If you're looking for a Bitdeer alternative, there are a few options worth checking out. Lambda is a flexible cloud computing foundation that lets you provision on-demand and reserved NVIDIA GPU instances for AI training and inferencing. It supports a range of GPUs, including the NVIDIA H100, and offers features like scalable file systems, one-click Jupyter access and pay-by-the-second pricing that make it good for quickly provisioning and managing GPU instances.
Another good option is RunPod, a globally distributed GPU cloud that lets you run any GPU workload with immediate spinning up of GPU pods. It supports a range of GPUs and offers serverless ML inference, autoscaling and job queuing. RunPod offers a CLI tool for easy provisioning and deployment, 99.99% uptime and real-time logs and analytics, and flexible pricing depending on the GPU instance type and usage.
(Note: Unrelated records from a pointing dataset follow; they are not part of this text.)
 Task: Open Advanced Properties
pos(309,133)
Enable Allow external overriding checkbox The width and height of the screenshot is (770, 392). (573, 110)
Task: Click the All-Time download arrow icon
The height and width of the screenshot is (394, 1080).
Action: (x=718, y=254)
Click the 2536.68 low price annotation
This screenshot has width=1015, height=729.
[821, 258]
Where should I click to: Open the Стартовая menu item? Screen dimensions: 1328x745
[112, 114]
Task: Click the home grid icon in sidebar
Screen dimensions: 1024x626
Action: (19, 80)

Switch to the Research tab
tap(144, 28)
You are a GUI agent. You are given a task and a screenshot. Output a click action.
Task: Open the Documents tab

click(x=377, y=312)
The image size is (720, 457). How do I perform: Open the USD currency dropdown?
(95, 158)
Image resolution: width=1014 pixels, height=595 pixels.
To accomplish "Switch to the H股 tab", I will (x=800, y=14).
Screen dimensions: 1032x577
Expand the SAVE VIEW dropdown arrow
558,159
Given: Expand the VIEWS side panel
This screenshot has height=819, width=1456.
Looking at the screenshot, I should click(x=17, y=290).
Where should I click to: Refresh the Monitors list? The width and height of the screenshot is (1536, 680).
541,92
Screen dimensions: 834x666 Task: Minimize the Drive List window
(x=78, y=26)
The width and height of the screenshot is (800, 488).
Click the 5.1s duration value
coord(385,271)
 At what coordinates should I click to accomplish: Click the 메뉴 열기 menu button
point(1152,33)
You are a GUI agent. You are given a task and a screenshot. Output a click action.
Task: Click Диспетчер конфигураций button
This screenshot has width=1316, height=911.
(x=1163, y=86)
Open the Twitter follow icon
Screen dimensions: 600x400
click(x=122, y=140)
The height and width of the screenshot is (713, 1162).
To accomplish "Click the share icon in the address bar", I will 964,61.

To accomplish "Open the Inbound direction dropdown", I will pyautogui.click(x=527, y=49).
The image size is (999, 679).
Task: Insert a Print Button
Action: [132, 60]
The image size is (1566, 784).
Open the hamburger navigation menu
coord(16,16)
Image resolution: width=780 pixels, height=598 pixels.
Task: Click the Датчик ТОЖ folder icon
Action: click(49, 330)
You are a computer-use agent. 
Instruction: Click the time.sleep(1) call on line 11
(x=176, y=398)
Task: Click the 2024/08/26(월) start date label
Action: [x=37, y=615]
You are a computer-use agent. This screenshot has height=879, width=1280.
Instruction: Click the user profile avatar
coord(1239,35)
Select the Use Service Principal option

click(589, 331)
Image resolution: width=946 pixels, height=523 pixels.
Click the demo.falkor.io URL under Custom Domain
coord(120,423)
Anyscale is also worth a look, particularly if you want a service that can run on the cloud and on your own premises. It offers workload scheduling, heterogeneous node control and cost savings of up to 50% on spot instances. Anyscale integrates with popular IDEs and offers native support for a wide range of AI models, making it a good choice for AI application development and deployment.
If you want a serverless environment, Cerebrium offers a pay-per-use model for training and deploying AI models. It promises ease of use with features like GPU variety, infrastructure as code and real-time logging and monitoring. Cerebrium's tiered plans and variable usage costs mean it can be a good option for engineers who want to scale their AI projects without breaking the bank.